Bowtech Archery is launching a program to support competitive shooters unlike any in the industry today. Beginning in 2016, Bowtech will begin several initiatives aimed on focusing on supporting archery at the semi-pro, amateur and youth levels. Among these programs are the launch of the Team Bowtech competitive shooting staff. Also a youth and adult contingency that will reward Bowtech shooters for both participation and success.

Also, we have the "Bowtech ProStaff", our hunting field staff division. They will be the field staff that actively promotes Bowtech at our dealer retail events, marketing events, and trade shows. Whereas "Team Bowtech" will be our new competitive archery program.
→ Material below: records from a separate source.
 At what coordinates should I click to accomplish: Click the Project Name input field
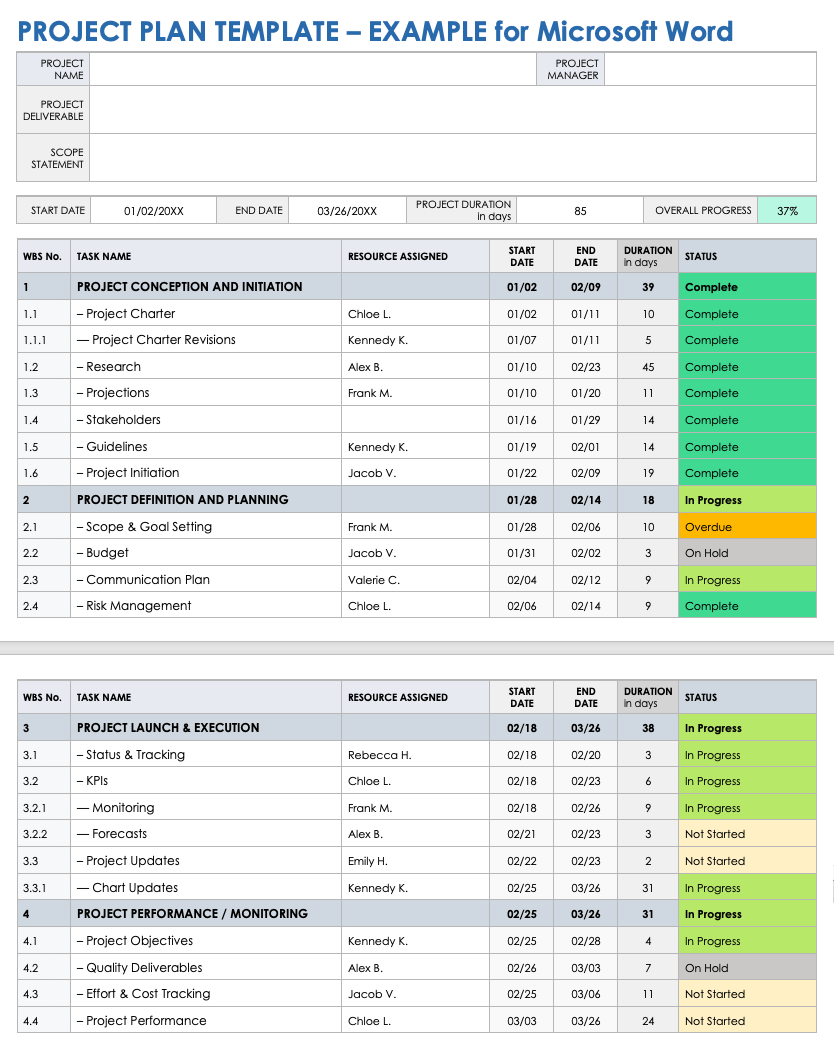(x=313, y=70)
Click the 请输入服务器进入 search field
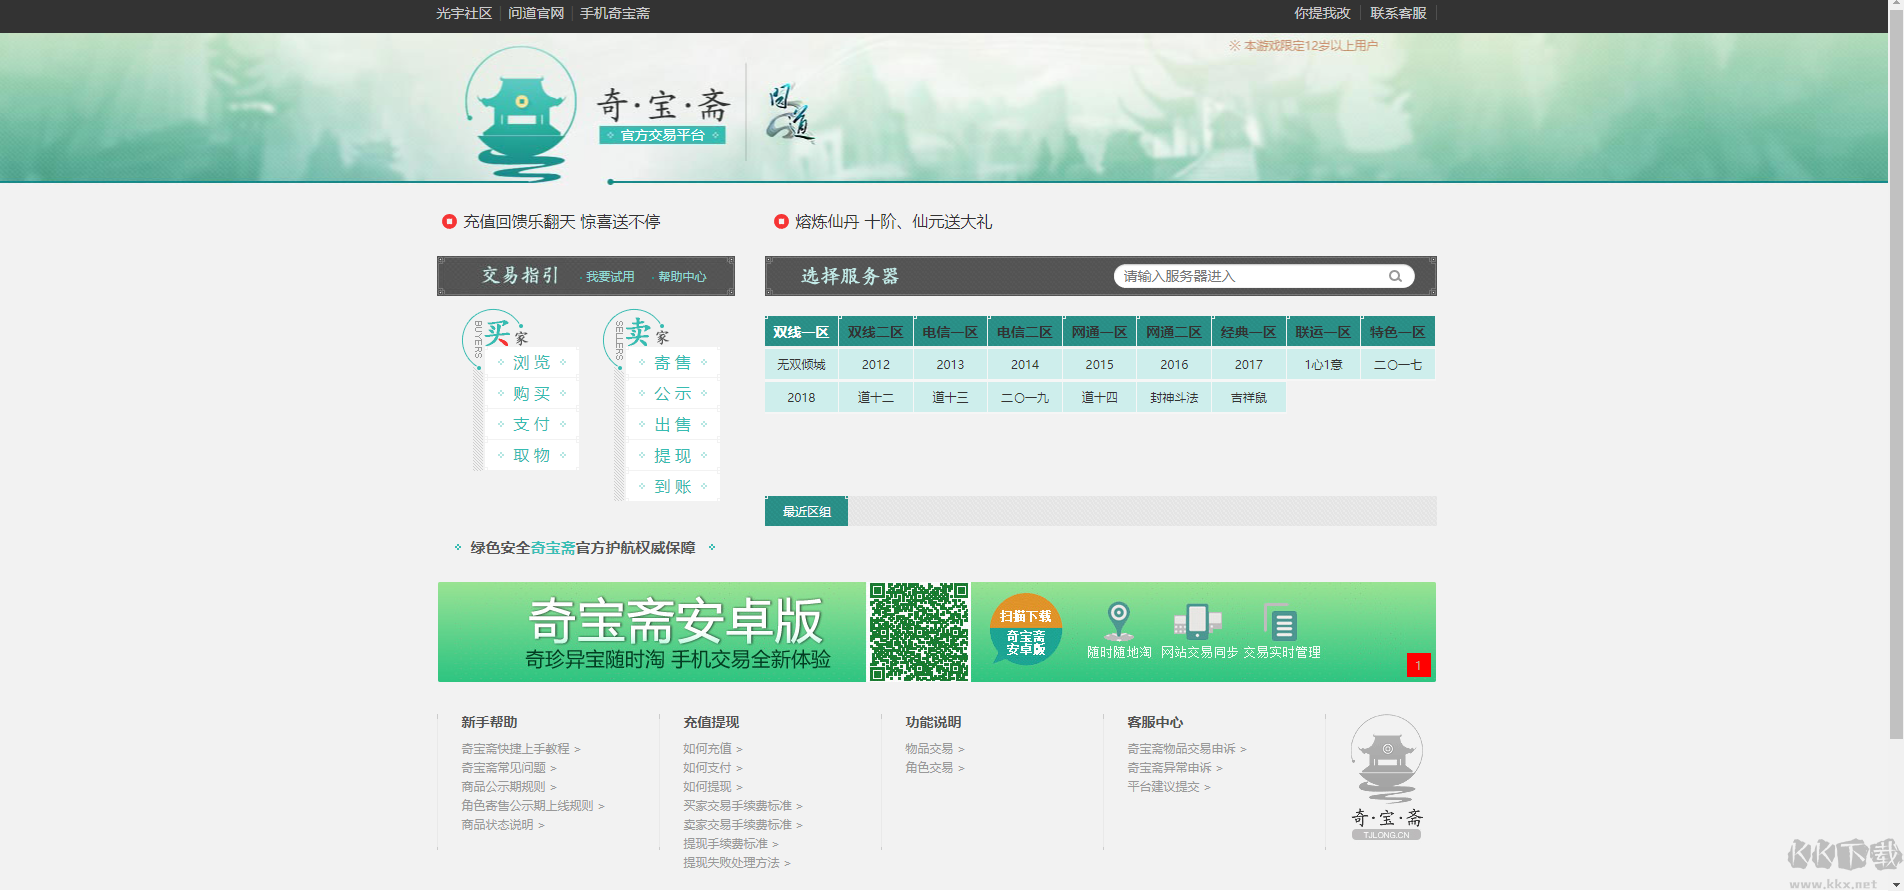 click(x=1250, y=277)
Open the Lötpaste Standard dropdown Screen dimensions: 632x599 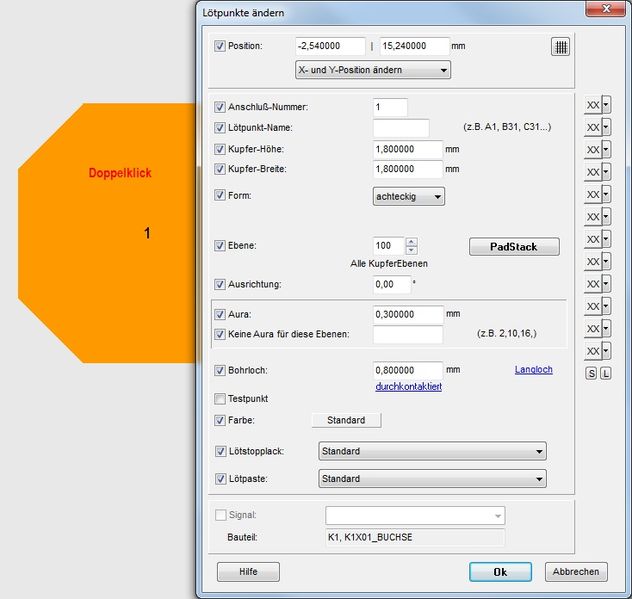pos(432,479)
Bowtech will begin taking applications for “Team Bowtech” competitive staff, and the Bowtech ProStaff on October 15, through December 1st. The applications will be available at www.bowtecharchery.com on the 15th. When applying, please make sure to note which staff you are applying for. Also, you will need to upload a shooting resume and a photo. A link is attached to the online application

Please contact me at [email protected] with any questions on the shooting program. I look forward to reading you applications and resumes.


----------



## pro38_shooter (Sep 22, 2002)

Good Morning!

I have been hearing of a few issues with folks applying to the program and wondering if their applications went through. If you did not get a reply email from myself, then the application did not go through. On the application, if all asterisk fields aren't filled out, it will give you a error message. Also, some older browsers may not work correctly. If you are having a issue with the online application, please email me directly with a resume that includes the required information off of the application at [email protected]. Have a great weekend!


----------



## dvrmn (Oct 29, 2015)

I know my son, Kaiden, has been attempting to contact Bowtech about this program. I will forward your direct email to him.


----------